If the sandbox needs access to other MCP servers or internal systems, put FastMCP in front of them instead of forwarding secrets into the sandbox.

This is where proxying becomes useful. Your public-facing FastMCP server can authenticate the sandbox, then forward allowed capabilities to upstream systems with stronger credentials.

Typical examples:

• a sandbox-safe MCP gateway in front of internal MCP servers
• a FastMCP layer in front of internal HTTP APIs
• a job-scoped server that fronts a Git provider, issue tracker, or storage system

If the upstream system is itself an MCP server, FastMCP's proxy support is a natural fit. See MCP Proxy.

mcp.json for Sandboxed Clients

If your sandboxed agent is configured through mcp.json, keep that configuration minimal. Point it at the remote FastMCP server and pass only the values the sandbox actually needs.

{
  "mcpServers": {
    "sandbox-tools": {
      "url": "https://sandbox-tools.example.com/mcp",
      "transport": "http"
    }
  }
}

In many systems, authentication is injected by the launcher or environment rather than hardcoded in mcp.json. That is usually the right tradeoff for sandboxes.
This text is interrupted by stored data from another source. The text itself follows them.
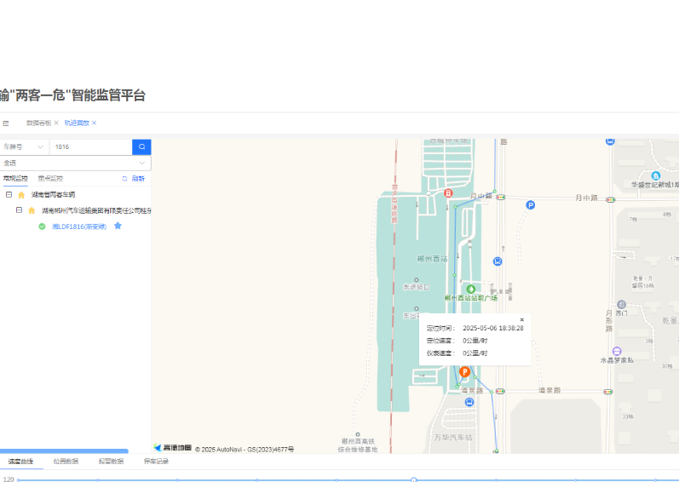Click the menu collapse icon left of tabs
This screenshot has width=679, height=482.
pos(5,123)
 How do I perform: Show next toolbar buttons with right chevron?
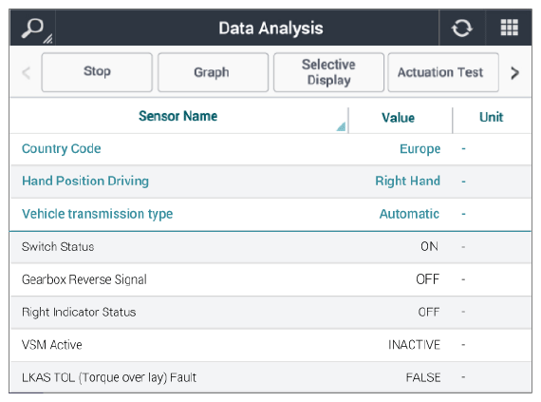click(x=514, y=72)
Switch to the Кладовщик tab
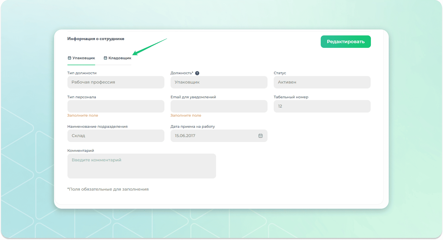 click(x=120, y=58)
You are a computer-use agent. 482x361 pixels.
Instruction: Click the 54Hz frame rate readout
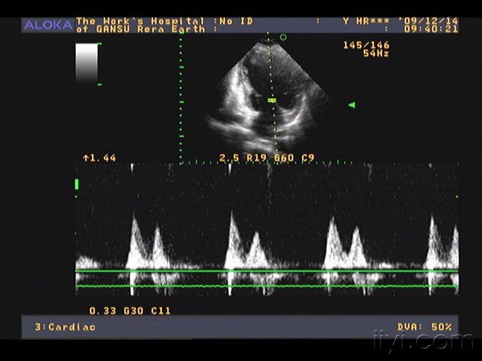[x=376, y=54]
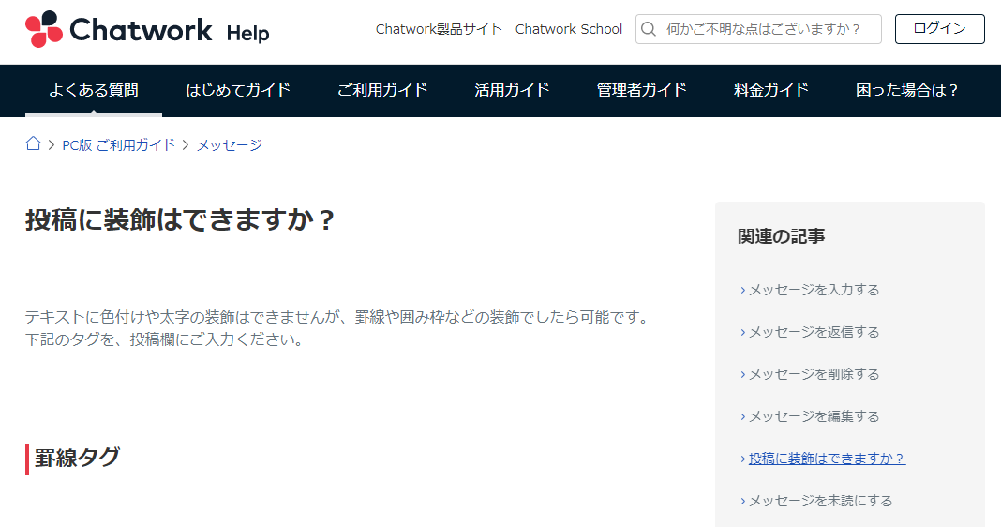The image size is (1001, 527).
Task: Open the Chatwork School link
Action: (x=568, y=29)
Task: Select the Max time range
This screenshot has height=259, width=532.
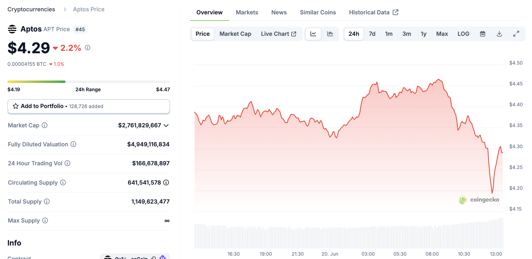Action: click(x=442, y=34)
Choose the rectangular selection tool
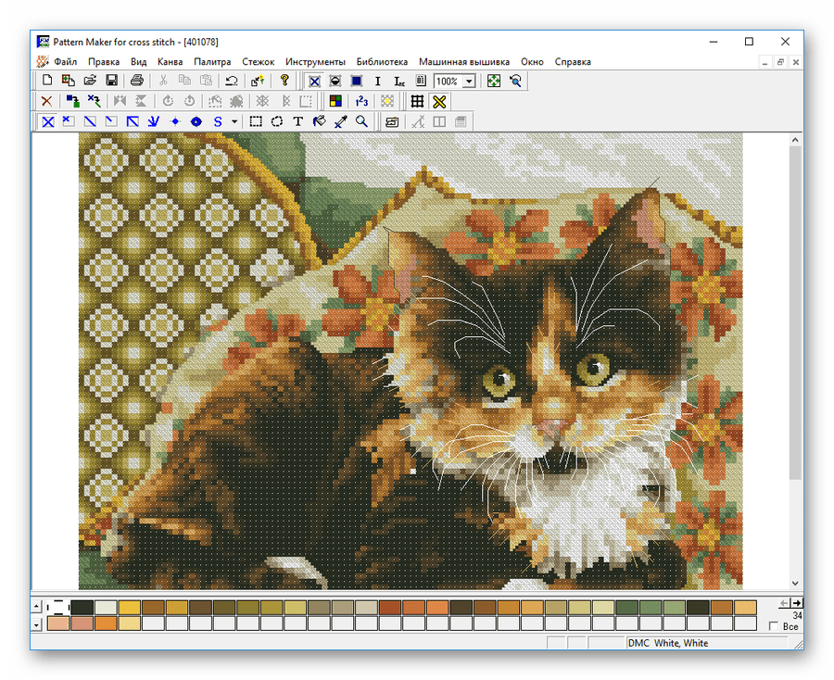Viewport: 834px width, 680px height. (x=256, y=121)
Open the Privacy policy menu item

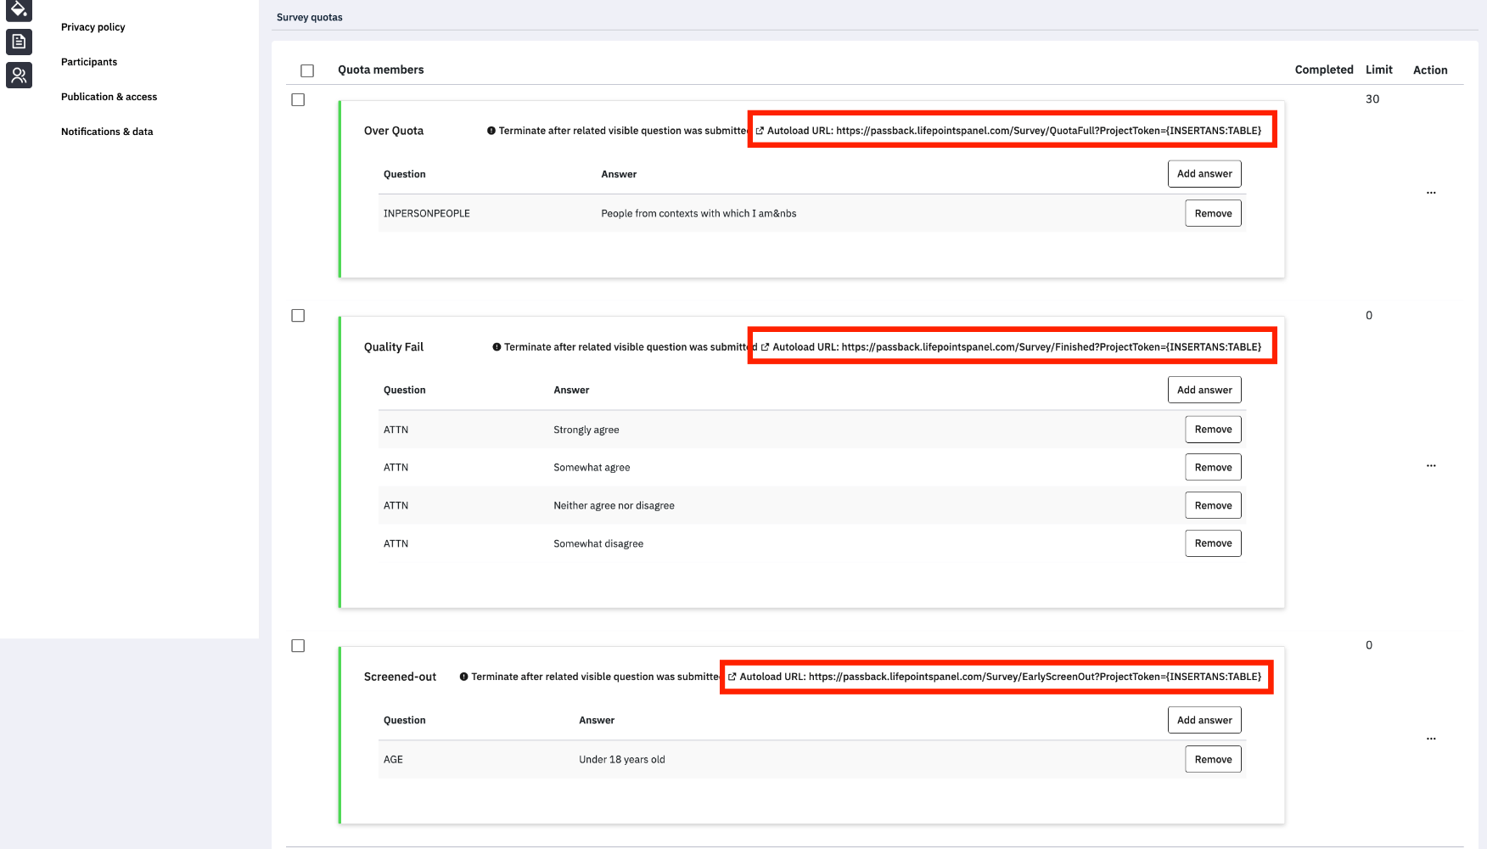coord(93,27)
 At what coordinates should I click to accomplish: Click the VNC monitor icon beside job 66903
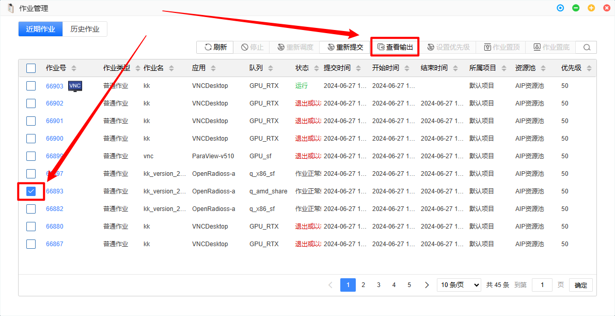(x=75, y=86)
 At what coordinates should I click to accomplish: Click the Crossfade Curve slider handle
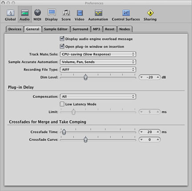[x=85, y=139]
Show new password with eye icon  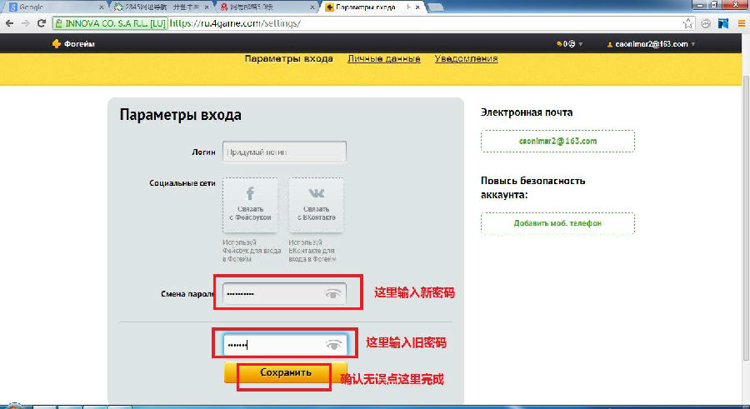[x=333, y=293]
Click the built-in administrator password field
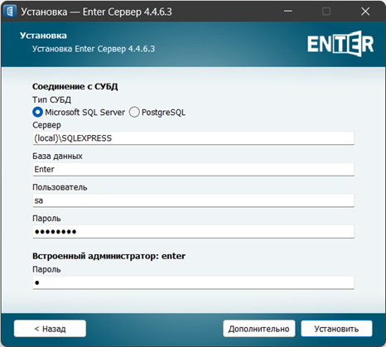Image resolution: width=386 pixels, height=347 pixels. [x=193, y=282]
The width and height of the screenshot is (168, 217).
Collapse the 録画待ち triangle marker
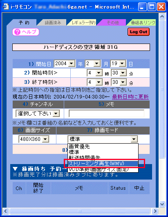click(15, 169)
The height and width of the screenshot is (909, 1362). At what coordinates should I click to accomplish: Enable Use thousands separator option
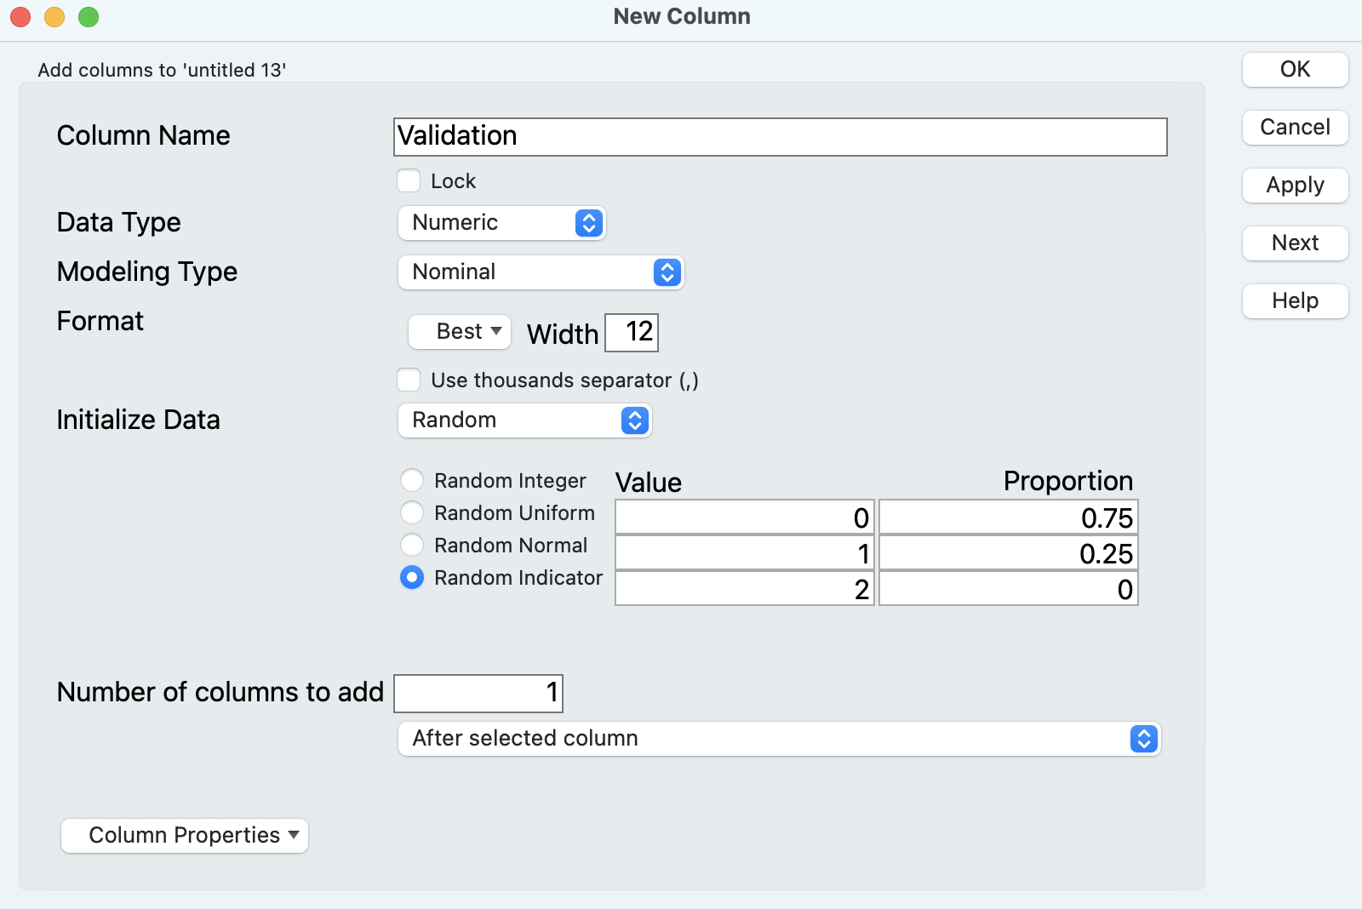pos(409,380)
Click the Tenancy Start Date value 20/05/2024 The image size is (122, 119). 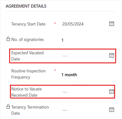(73, 24)
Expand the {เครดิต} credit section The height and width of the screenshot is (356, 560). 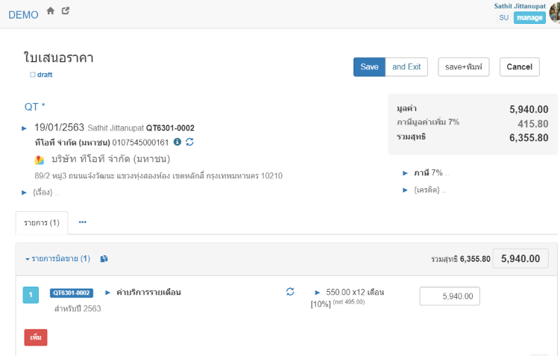[x=406, y=190]
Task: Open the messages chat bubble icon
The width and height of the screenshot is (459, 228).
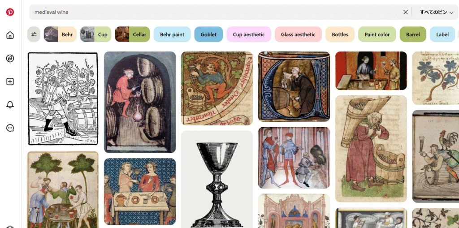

Avoid baking long-lived credentials directly into generated config files, and avoid treating mcp.json as the place where secret material should live.

That is all this section needs to do: tell the sandbox where the server lives. Keep auth and secret handling elsewhere.

For configuration details, see MCP.json.

Common Mistakes

The same few mistakes show up again and again in sandboxed deployments:

• passing long-lived API keys directly into the sandbox
• treating helper scripts in the sandbox as a security boundary
• exposing broad mutation tools instead of narrow capabilities
• using one shared token for every sandbox
• relying on STDIO inheritance for configuration in production

Each of these works at first. Each becomes painful once you have multiple tenants, multiple jobs, or an incident that requires revoking access quickly.

Production Checklist

Before shipping a sandbox-facing FastMCP server, check these:

• The sandbox connects over HTTP, not with privileged local credentials.
• Tokens are short-lived and scoped to a run, tenant, or job.
• The FastMCP server verifies tokens on every request.
• Long-lived secrets stay on the server side.
• Tools are narrow, explicit, and structured.
• Upstream privileged systems sit behind the FastMCP server or proxy.
• Revocation and audit live at the server boundary, not inside the sandbox.

If you adopt those defaults, sandbox support stops being a special case and becomes a normal deployment pattern: isolated workers talk to a constrained FastMCP surface, and the server handles the privileged parts centrally.